Reproduce the records word for word, starting at the line that contains "Click Select directory button" and stopping at the end of the records. Leave the pictures out of the answer.

-------- Supplied data

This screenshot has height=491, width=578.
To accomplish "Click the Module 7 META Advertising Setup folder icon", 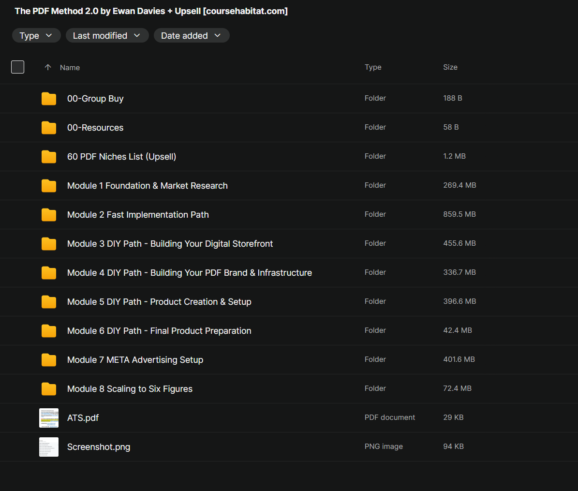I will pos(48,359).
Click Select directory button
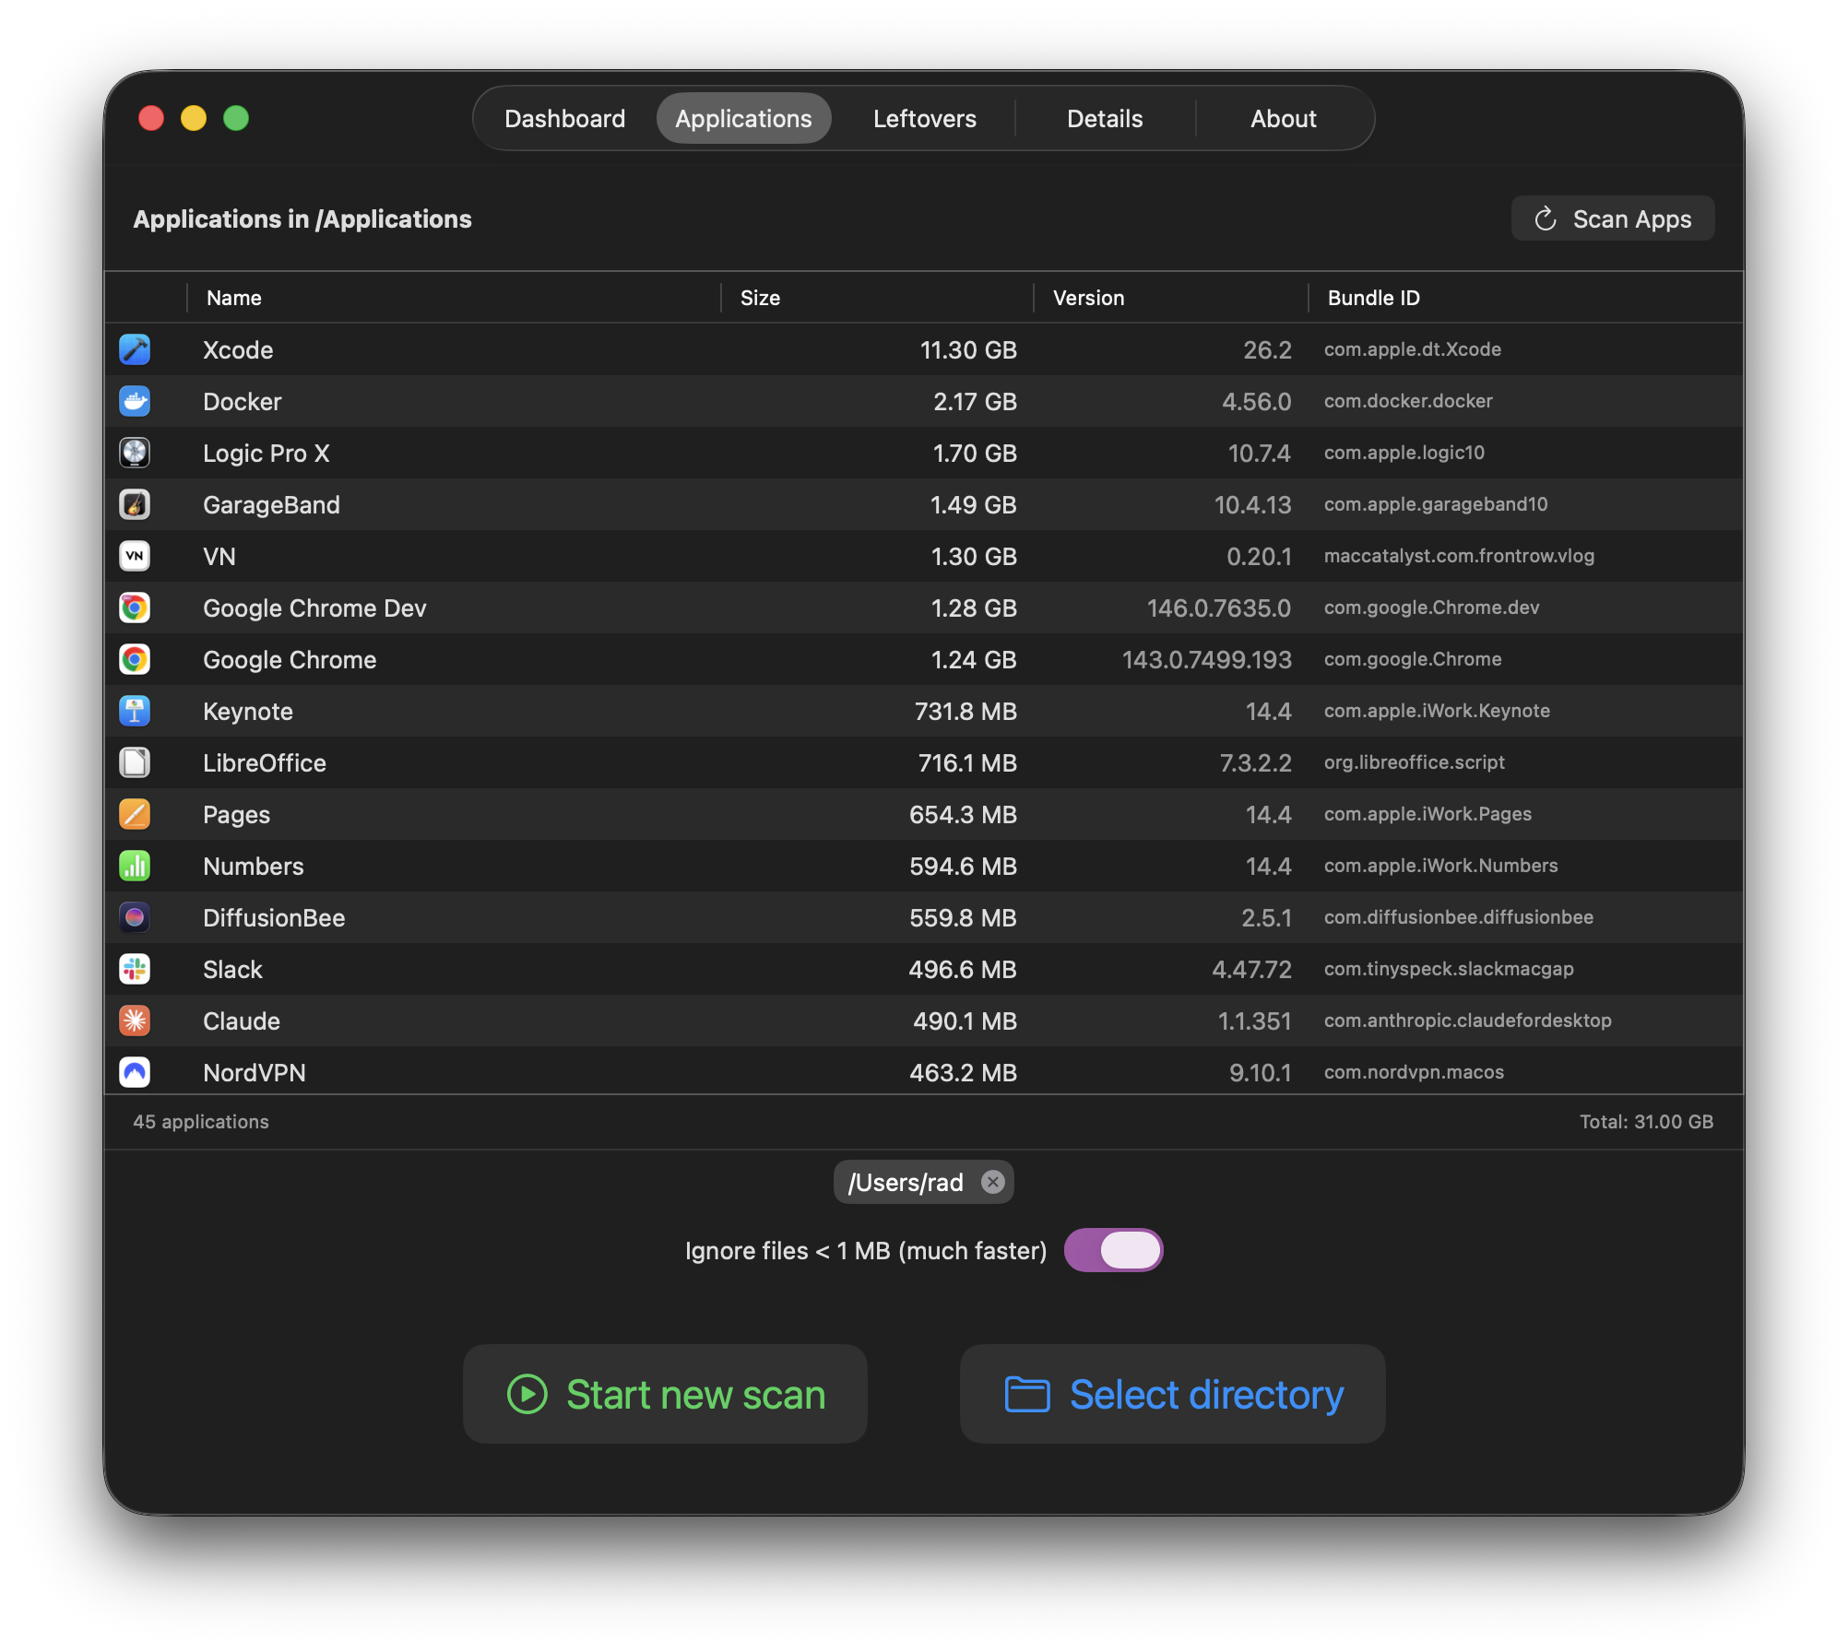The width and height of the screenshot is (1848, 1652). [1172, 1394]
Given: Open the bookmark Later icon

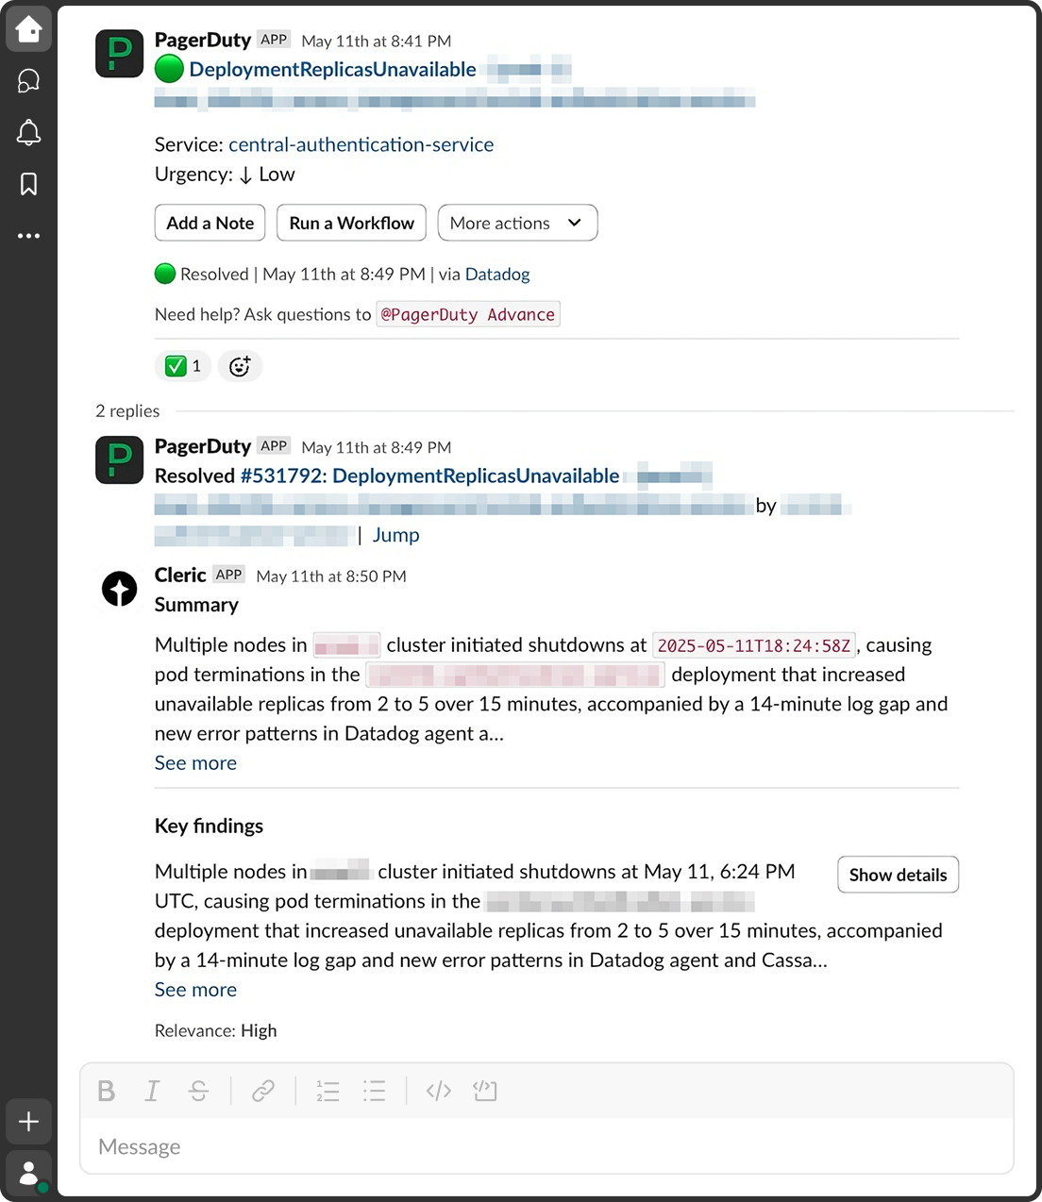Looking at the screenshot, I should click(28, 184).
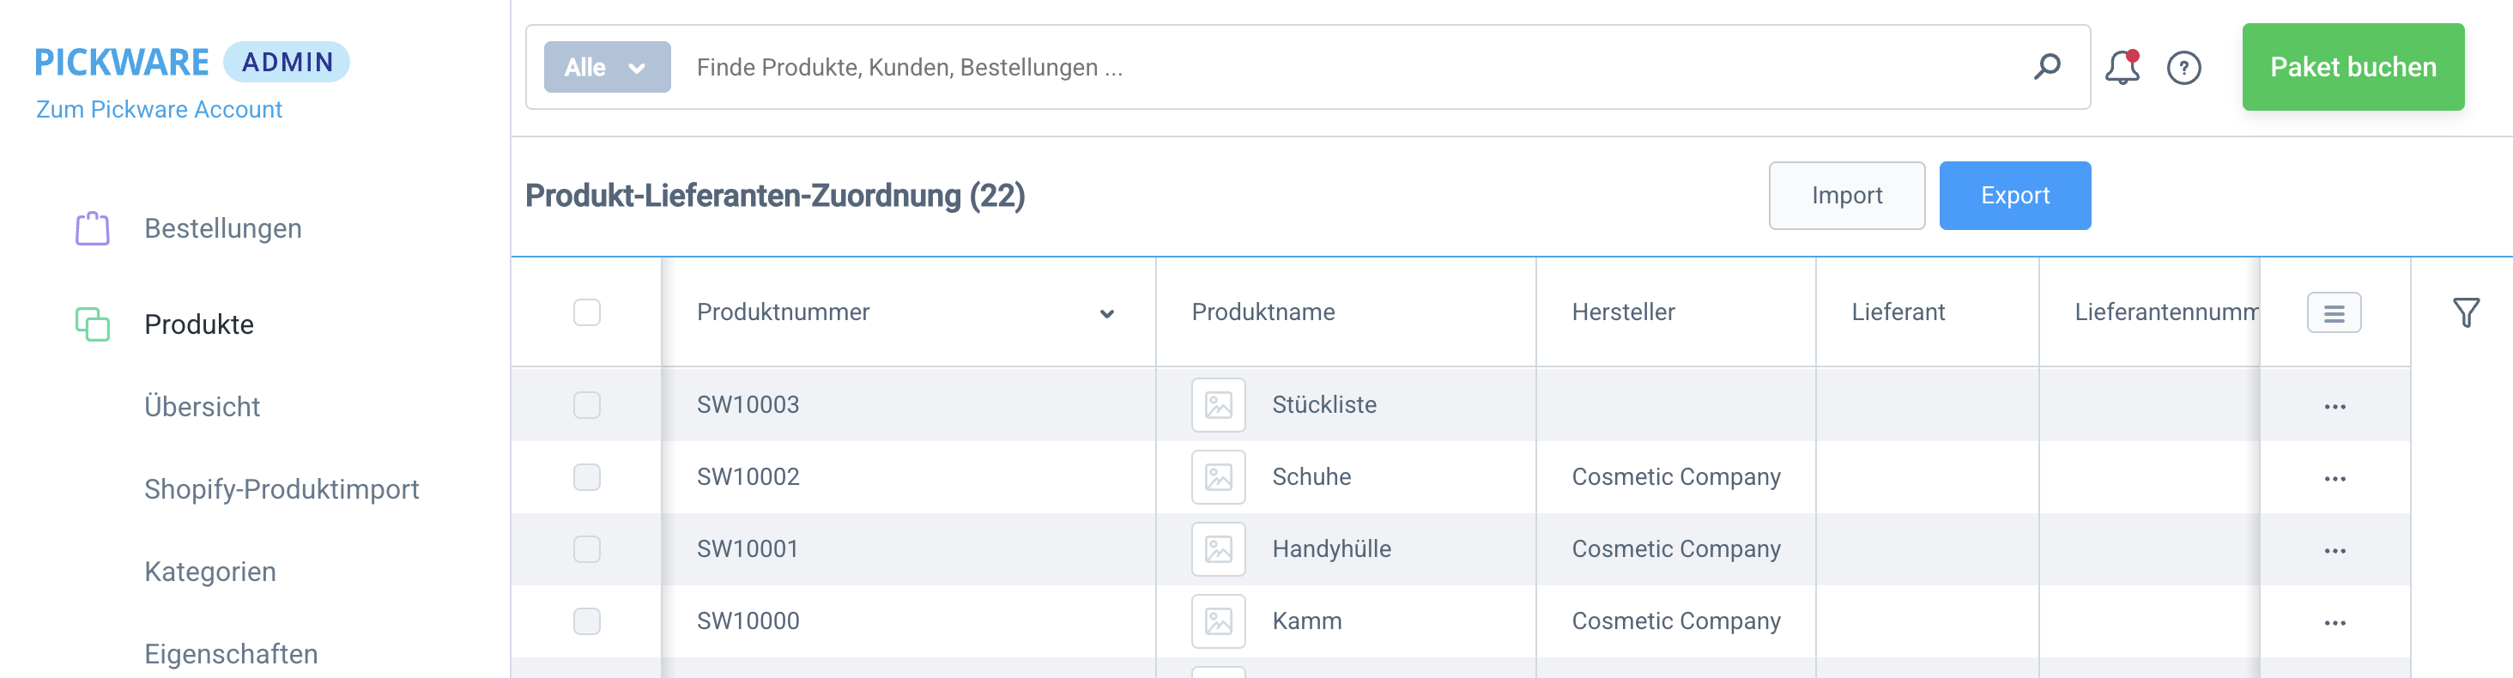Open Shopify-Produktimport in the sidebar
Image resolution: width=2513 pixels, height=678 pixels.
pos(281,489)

----------------

- Exercise output
Click Select directory button
The width and height of the screenshot is (1848, 1652). [1172, 1394]
Given: Open the bookmark Later icon

Looking at the screenshot, I should click(28, 184).
Open Shopify-Produktimport in the sidebar
Image resolution: width=2513 pixels, height=678 pixels.
pos(281,489)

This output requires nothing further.